Illustrated by marikinoo
Schon seit ein paar Tagen geht die 43- jährige Unternehmerin Tetiana nicht aus dem Haus auf die Straße. Seit einer Woche dauert der Krieg in ihrer Heimatstadt Cherson. Es ist verboten, das Haus zu verlassen, um das Leben der Einwohner zu beschützen. Die russischen Soldaten sind überall in der Stadt. Sie erschießen die Passanten, sie plündern die Läden und verängstigen die Einheimischen.
Am 01 März gegen 16:00 Uhr erreichen wir Tetiana telefonisch. Wir reden und hören im Hintergrund die Schüsse. Tetiana wohnt mit ihrer 13-jährigen Tochter im Erdgeschoss eines 13-stöckigen Hochhauses. Immer sind die beiden bereit, in den Keller runterzugehen. Den Keller, der mit den anderen Leuten überfüllt ist, benutzen sie nur dann, wenn es zu stark „donnert“.
Durch Tetiana‘s Bekannte und durch das TV erfuhr sie über den Krieg. Von der im Jahr 2014 durch die Russische Föderation okkupierten Halbinsel Krim sind russische Truppen in die Nachbarstädte einmarschiert.
„Von beiden Seiten wurde sehr stark geschossen, einfach schrecklich. Die Russen steckten das Schilf in Brand, sie schossen auf die naheliegenden Dörfer mit den Mehrfachracketwerfsystemen („Grad“ auf Ukrainisch). Die Dorfbewohner verloren ihr Zuhause. Ab dem Moment, wenn die russischen Truppen in die Stadt einmarschiert sind, fingen sie an, die Läden zu rauben. Seitdem können weder die Stadtbewohner, noch die Volontäre in die Stadt ein- oder rausfahren. “Es ist eine Blockade bei uns“, – erzählt Tetiana.

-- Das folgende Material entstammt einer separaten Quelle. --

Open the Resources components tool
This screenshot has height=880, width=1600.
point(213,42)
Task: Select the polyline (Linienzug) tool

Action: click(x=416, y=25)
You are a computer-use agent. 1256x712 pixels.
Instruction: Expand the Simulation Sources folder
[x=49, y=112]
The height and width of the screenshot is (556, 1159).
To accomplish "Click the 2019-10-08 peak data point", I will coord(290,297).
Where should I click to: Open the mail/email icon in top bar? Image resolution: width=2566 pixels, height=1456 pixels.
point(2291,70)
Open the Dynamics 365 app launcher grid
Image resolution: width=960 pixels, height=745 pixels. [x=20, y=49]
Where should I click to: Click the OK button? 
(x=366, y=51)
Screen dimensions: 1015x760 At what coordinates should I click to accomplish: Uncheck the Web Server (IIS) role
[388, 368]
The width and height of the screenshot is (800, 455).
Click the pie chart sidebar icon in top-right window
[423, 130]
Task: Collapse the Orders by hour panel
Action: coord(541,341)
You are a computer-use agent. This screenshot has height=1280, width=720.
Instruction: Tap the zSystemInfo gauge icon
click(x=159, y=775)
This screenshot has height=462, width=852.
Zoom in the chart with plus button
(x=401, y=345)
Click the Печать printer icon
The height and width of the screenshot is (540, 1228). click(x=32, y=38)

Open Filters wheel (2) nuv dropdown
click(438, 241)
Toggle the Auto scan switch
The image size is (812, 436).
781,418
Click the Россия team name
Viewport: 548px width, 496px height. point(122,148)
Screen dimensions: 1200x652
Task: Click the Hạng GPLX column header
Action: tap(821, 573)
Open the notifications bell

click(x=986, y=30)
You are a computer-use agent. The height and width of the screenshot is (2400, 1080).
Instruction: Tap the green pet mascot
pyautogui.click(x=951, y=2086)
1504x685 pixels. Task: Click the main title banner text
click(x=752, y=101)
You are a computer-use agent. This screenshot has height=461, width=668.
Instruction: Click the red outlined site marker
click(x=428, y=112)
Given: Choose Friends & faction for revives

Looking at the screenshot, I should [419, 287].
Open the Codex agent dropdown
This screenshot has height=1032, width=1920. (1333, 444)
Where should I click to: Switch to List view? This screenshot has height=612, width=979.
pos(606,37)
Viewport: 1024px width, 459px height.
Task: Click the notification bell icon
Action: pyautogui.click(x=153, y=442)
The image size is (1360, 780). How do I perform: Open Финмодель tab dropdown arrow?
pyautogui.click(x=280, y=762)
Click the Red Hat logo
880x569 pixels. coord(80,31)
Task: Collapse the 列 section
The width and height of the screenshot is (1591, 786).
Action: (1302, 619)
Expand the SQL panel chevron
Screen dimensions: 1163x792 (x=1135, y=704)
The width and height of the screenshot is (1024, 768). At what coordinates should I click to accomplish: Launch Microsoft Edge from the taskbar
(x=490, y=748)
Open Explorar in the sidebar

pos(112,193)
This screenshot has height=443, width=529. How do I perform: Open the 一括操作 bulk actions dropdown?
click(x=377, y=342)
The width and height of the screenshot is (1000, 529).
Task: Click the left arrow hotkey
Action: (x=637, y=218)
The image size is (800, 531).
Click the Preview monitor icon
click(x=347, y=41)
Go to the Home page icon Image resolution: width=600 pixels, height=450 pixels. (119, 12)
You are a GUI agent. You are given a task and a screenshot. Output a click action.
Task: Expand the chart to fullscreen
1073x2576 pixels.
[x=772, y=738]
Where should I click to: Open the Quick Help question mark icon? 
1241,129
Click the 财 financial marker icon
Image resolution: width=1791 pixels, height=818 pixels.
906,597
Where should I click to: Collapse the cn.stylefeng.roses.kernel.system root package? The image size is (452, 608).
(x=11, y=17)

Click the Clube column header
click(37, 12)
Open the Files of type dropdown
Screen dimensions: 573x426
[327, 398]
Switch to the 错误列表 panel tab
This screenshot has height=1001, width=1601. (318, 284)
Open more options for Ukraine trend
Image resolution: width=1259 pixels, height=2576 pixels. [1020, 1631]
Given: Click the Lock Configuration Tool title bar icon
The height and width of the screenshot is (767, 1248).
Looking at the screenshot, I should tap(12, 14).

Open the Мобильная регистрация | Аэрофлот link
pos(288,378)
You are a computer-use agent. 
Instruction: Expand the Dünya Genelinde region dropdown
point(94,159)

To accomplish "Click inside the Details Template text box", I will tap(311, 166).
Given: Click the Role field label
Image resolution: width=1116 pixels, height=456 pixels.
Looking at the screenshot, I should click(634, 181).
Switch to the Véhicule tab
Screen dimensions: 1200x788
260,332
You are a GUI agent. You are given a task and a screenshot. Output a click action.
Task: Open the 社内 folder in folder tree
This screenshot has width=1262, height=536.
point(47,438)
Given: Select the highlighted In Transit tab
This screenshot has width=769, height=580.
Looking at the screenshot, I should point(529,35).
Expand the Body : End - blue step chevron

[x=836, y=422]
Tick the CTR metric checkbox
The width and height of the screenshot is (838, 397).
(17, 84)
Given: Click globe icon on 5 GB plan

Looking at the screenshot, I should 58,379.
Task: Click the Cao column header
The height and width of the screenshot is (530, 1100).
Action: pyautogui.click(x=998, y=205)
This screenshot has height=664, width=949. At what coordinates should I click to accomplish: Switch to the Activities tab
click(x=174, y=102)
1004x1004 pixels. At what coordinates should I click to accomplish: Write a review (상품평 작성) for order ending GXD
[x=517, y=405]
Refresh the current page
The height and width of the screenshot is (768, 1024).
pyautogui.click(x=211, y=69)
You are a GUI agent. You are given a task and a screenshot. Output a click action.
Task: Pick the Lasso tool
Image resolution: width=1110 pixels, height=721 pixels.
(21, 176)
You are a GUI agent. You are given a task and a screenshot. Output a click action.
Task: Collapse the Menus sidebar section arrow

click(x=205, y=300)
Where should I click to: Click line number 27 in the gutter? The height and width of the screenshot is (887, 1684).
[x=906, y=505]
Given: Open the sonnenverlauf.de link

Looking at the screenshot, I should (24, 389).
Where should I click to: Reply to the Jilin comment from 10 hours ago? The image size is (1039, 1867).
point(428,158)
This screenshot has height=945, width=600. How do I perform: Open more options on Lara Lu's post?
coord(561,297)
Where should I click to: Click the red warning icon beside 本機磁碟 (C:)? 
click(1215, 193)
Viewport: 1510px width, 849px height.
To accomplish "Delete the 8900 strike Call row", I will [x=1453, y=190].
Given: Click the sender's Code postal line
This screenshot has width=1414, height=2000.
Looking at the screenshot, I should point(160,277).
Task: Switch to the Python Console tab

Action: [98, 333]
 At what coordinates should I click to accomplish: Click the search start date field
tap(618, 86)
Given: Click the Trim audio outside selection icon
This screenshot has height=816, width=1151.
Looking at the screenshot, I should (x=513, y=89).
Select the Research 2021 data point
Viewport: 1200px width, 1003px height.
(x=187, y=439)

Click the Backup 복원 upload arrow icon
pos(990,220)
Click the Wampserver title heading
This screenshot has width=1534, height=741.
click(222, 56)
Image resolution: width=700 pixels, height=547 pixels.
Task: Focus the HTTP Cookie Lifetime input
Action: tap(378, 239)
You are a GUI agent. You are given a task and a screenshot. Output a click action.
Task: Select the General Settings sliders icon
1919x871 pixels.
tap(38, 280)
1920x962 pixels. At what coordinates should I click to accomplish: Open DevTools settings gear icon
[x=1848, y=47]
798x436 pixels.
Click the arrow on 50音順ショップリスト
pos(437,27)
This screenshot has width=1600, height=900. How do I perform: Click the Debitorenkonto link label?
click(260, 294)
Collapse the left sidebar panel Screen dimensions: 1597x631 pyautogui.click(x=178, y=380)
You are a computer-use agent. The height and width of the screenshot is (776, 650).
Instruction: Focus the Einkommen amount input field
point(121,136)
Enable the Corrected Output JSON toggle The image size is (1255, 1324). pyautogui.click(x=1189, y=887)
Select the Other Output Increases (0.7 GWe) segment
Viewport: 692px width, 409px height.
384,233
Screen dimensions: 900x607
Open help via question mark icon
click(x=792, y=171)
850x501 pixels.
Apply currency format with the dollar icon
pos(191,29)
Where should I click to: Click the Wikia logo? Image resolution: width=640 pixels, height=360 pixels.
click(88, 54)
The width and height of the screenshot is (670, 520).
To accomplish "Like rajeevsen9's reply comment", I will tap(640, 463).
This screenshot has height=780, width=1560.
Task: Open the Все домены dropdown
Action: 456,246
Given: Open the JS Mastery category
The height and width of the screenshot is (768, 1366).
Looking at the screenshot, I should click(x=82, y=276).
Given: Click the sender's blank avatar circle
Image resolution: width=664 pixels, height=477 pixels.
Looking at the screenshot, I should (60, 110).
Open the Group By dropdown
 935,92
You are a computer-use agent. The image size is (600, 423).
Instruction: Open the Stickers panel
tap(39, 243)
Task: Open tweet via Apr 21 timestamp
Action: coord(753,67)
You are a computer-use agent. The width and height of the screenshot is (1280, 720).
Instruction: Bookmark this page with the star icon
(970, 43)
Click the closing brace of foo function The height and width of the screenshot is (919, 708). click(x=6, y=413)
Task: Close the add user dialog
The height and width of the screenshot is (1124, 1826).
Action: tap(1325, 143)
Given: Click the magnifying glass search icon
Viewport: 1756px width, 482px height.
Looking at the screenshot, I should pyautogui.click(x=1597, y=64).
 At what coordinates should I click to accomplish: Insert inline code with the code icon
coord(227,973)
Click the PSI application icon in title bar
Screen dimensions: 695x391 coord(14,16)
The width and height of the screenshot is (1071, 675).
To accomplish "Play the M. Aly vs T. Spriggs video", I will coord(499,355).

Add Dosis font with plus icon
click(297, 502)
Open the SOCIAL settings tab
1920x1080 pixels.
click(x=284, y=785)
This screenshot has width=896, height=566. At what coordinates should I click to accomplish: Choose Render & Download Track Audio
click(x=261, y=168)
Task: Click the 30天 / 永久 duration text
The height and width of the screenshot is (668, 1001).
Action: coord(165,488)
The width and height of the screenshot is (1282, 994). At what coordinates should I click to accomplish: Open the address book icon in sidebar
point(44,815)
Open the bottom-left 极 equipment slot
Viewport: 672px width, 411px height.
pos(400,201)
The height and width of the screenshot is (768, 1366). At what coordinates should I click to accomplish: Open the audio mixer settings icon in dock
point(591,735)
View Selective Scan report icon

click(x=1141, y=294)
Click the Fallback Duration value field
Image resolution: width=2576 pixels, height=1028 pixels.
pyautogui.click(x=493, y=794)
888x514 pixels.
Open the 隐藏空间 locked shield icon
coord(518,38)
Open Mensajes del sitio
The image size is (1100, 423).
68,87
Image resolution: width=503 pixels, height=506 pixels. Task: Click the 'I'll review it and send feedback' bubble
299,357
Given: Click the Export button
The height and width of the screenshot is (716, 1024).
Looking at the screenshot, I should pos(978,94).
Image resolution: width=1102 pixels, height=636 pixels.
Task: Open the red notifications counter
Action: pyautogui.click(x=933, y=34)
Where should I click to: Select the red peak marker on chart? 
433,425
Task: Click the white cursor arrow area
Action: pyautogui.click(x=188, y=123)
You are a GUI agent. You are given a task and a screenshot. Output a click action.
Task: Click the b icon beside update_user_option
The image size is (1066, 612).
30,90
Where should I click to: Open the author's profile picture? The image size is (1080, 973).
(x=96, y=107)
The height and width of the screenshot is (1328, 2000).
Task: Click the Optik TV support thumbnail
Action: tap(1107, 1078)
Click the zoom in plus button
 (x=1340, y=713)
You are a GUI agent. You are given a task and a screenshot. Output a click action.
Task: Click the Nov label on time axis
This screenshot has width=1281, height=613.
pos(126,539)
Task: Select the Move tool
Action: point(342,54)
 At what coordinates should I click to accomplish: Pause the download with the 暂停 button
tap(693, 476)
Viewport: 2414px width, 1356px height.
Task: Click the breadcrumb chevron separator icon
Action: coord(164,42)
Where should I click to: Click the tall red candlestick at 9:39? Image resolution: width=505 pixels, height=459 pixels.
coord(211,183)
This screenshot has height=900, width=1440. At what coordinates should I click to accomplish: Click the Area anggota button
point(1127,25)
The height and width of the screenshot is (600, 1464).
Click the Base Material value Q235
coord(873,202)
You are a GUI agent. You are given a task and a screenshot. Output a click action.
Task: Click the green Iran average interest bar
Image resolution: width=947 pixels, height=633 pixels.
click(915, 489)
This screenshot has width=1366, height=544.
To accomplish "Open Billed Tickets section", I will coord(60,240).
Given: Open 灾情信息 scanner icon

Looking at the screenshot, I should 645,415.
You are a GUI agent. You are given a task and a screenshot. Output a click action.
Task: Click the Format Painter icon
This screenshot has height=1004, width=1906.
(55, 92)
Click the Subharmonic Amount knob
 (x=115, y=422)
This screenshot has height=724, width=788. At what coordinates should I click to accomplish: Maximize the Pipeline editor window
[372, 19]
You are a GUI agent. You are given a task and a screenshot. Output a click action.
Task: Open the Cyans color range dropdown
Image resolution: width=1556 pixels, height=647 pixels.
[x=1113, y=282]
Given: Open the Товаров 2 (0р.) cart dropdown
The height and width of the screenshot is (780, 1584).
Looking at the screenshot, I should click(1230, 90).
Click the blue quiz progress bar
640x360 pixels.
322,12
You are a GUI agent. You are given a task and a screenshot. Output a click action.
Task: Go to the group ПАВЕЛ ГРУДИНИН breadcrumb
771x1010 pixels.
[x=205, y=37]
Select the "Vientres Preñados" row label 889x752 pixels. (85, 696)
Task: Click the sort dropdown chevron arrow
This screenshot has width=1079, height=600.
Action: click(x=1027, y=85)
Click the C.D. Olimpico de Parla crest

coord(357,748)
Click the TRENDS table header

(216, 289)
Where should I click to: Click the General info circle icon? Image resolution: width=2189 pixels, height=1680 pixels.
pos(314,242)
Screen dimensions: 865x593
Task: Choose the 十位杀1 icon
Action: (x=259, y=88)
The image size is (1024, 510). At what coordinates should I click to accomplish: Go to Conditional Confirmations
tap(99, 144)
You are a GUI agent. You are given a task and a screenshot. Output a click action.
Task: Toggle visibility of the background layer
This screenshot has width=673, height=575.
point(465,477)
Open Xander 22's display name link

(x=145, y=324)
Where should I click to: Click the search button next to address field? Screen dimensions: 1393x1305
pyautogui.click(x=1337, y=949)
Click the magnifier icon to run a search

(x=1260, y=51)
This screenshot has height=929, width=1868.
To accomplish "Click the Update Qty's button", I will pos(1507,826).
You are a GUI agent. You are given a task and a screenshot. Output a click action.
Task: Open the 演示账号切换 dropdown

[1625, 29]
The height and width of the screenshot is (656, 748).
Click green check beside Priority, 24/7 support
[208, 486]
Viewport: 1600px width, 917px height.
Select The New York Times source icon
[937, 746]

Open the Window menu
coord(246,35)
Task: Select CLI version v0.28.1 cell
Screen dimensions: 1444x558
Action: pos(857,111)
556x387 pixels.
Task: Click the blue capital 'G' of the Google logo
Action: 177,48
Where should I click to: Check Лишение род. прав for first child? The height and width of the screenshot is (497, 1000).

Meine Gesprächspartnerin wohnt im Stadtbezirk, wo alle Supermärkte zu sind. Vor einem kleinen Laden gebe es die Schlange aus ca 300 Leuten. Man könne mit der Bankkarte dort nicht bezahlen. Vor den Geldautomaten bilden sich die Schlangen von 200 wartenden Menschen. Die Tankstellen sind geschlossen, es gibt kein Benzin. Die Stadt zu verlassen ist unmöglich. Man hat extrem viel Angst, auf die Straße zu gehen. Zum Glück haben Tetiana und ihre Tochter einen kleinen Vorrat an Essen.
Am 01 März war es nicht möglich, auf die Straße zu gehen – viele Schüsse waren zu hören. Alles wurde beschossen. Man hat alle Geräusche wahrgenommen: dumpfe Geräusche wie auch das Rattern von automatischen Waffen und den Maschinengewehren. “Mittlerweile kenne ich mich ich schon mit diesen Geräten aus“, – eilig teilt Tetiana mit, und gleichzeitig hört man am Telefon Schüsse.
Die Frau sagt, dass der Krieg alles verändert hat. Bis jetzt könne sie es nicht glauben, dass es mit ihr passiert. Dabei könne sich Tetiana nicht als panische Person beschreiben, sie versuche für ihre Tochter Ruhe zu bewahren. Dazu kommt noch ihre betagte Mama, die ohne Geld und Lebensmittel im Ferienhaus geblieben ist. Nur ihre Nachbarn helfen ihr, diese Zeit zu überleben.
Für den morgigen Tag schmiede Tetiana keine Pläne. Sie sagt, dass „morgen“ nicht mehr existiert. Jeden Tag wache Tetiana auf mit dem Gedanken, ob sie noch lebt, und sie glaubt fest daran, dass die Ukrainischen Soldaten ihre Stadt zurück erobern werden.